# On 23mm wide rims, which width tires?



## miataeric

I'm looking to upgrade to a new set of wheels over the winter, and along with it, new tires. I'm currently looking at the multitude of wheelsets out there that come with the newly popular 23mm wide rims, as the benefits they seem to offer over traditional width rims seem like something that would be good for me.
Many of the different wheel builder sites tout how much more efficient and smoother a 23c tire rides on the wider rims, but I haven't seen much on 25c tires. I've heard and read lots on 25c tires becoming more popular on traditional width rims, even amongst pro peletons. 
As I do my research for the right wheel/tire combo for me and my budget, I'm just trying to see if the 25c tires offer any sort of advantage over a 23c on the wider rims compared to how they reportedly do on skinnier rims. For the record, I'm currently ~195 lbs and ride on mostly smooth roads with the usual road FOD, and I tend to ride at a faster recreational pace, not racing at the moment.
I'm still a noob to the sport, so I hope this doesn't come as too naive a question. I appreciate any advice and input. Thanks!


----------



## bikerjulio

We are exactly the same weight.

I'm riding a set of Pacentis on one of my bikes. Installed 25mm PR4's which then measure very close to 28mm.

I can safely run 75# and 90# for a very nice & fast ride.


----------



## miataeric

Are you running traditional width (19mm?) rims, or 23mm ones?


----------



## bikerjulio

miataeric said:


> Are you running traditional width (19mm?) rims, or 23mm ones?


Pacentis are 24mm outside. Called SL23 though.


----------



## NealH

The advantage of a 25 tire is that you can run lower pressures, which will provide a better (smoother) ride. A 25 tire on a 20 rim will ride better than a 23 tire on a 23 rim - assuming the 23 tire is pumped higher in pressure. If they are pumped to the same pressure, they will likely ride very similar - although the 25 tire will be less prone to pinch flats since it has a greater volume of air. 

So tire pressure tends to be the dominating factor, not so much rim width. A wider rim does offer a slight advantage as it increases the contact area especially at lower pressures - and perhaps adds just a touch of stability since there is less of the "light bulb" effect....but I am only speculating on this. I'm not an expert. 

Its tire pressure that really makes the difference. 

I run 25 tires (Conti 4000) on Shimano DA C24 clinchers and its very nice. Veloflex tires in 25 provide an even nicer feel on the road, as do the Vittoria evo CX in 25, but they don't have the robust durance of the Conti tires. And yet the Conti offer very good performance too. 

The Shimano wheels have a lively feel and are plenty stiff enough, and have no weight limit. I have other wheels but these are my favorites. 

I would not over do the rim width. I do thing\k wider might be slightly better due to improved stability (perhaps) and slightly more aero since there is less light bulb effect. But make no mistake, nothing trumps tire pressure. I never put over 80# in the tires, and usually put 75 in the front. You need 25's for this as there is too much risk with pinch flats on 23's. Also, a 23 might not be stable enough on fast descents with less than 80 or 85#. If I was running 23's, I think they would be pumped to 90#.

• Data provided

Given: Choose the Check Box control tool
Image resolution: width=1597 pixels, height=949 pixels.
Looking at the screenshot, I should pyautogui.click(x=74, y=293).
---
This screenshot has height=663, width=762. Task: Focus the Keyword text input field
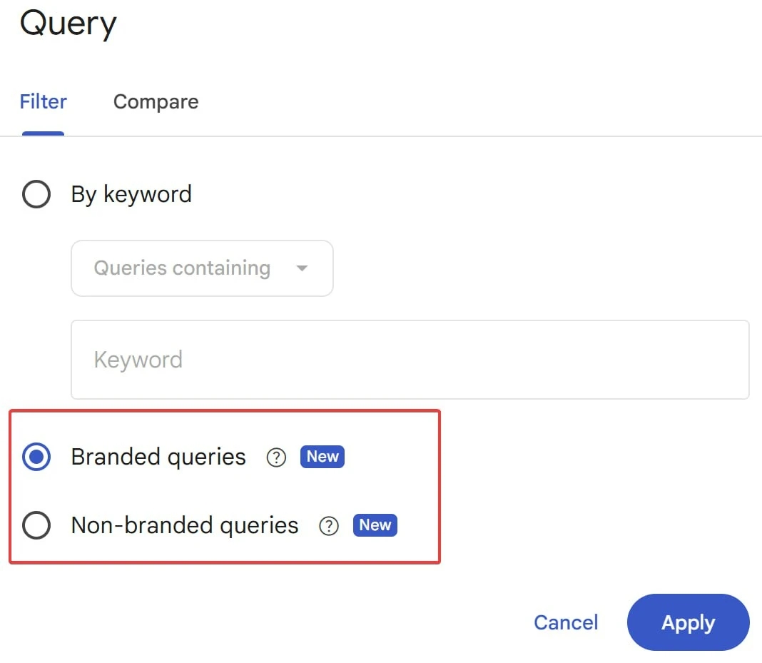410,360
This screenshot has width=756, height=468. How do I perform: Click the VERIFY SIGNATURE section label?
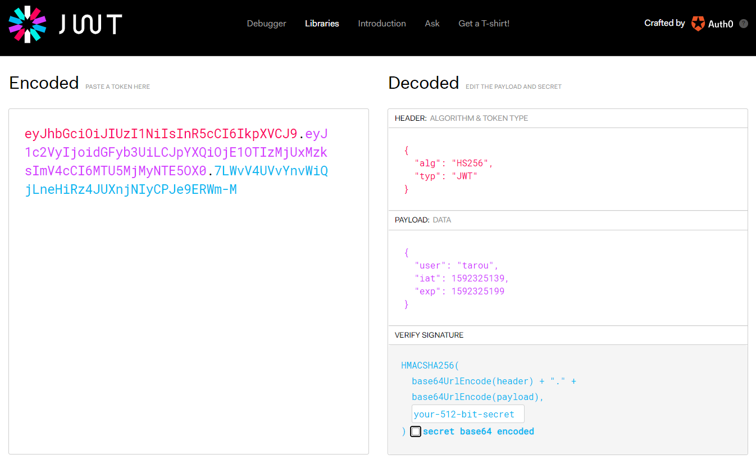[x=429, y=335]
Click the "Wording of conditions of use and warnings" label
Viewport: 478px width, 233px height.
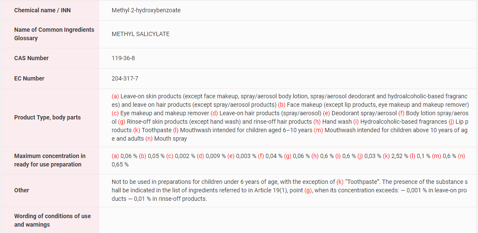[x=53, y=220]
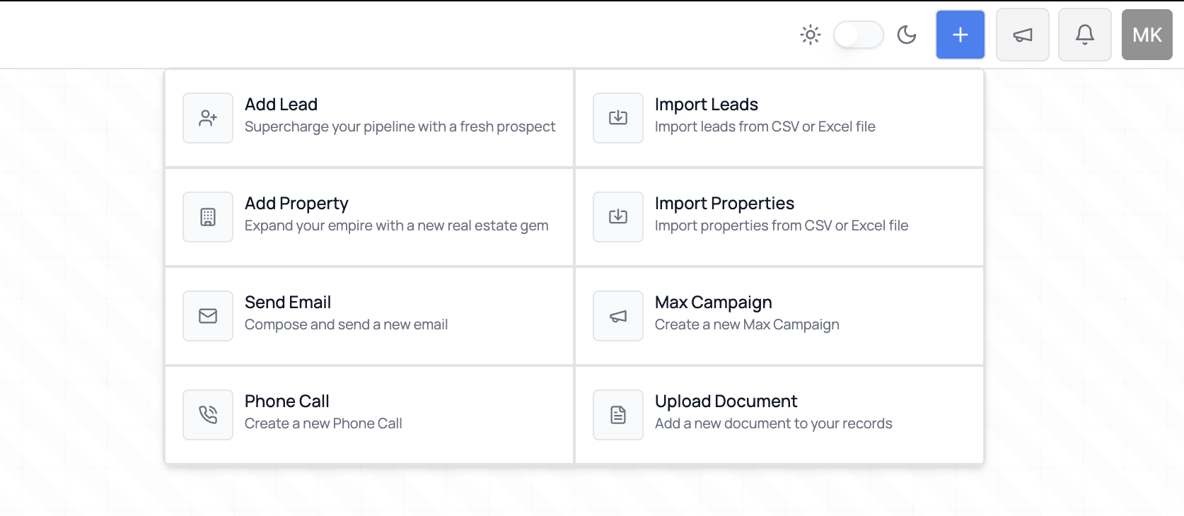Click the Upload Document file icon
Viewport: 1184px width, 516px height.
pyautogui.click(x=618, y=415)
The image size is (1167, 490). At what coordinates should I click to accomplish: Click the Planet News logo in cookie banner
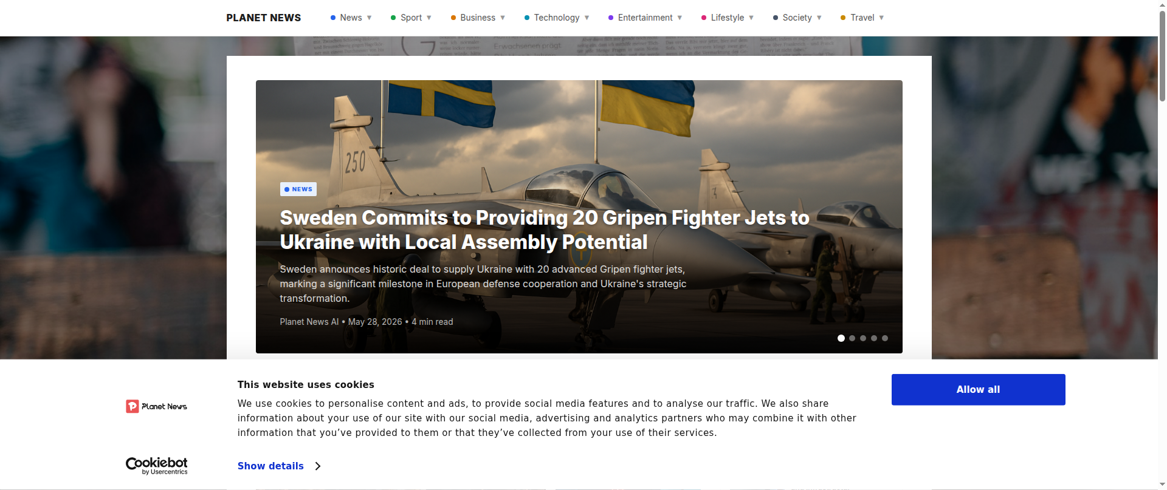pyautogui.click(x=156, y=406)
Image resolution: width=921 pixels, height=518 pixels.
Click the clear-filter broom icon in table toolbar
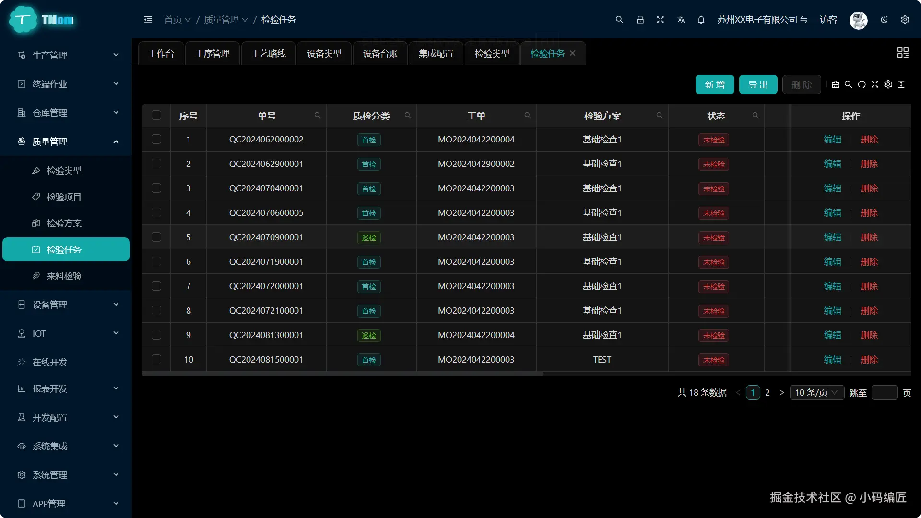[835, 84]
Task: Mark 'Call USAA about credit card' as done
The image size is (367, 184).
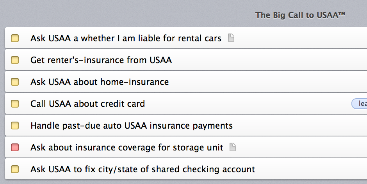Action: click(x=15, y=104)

• Written request
Continue the forum thread on tire widths for 23mm rims from the point where it stops.

• Reply to the exercise
----------



## miataeric

NealH, thanks for the reply. It makes sense to not put so much emphasis on the width of the rim compared to proper tire inflation, which is something I really plan to experiment more with. I currently have mounted up to my trainer for mostly indoor riding over the winter, but was previously riding a 25c Gatorskin on the front at 100 psi and a 23c Conti UltraRace (came on the bike) at 110 psi.
I'm thinking I will end up upgrading to 23mm wide rims and run 25c tires on them at slightly lower pressures, which will have to be determined on the road


----------



## Typetwelve

I'm running 23mm pro4 tires on my 23mm wide ROL wheels...depending on if I wanted to roll fast and hard or long distance, at 6' tall, 170lbs I would run 90 for longer rides and 110 for faster rides. It really made for a great ride. Cornering was improved ad was ride quality.


----------



## Guest

Probably road shock would be reduced a bit with 25mm tires on your new rims. A little more air volume and moderate pressure levels. Also a little more weight. If it does not jell for you then next set of tires go back to 23's.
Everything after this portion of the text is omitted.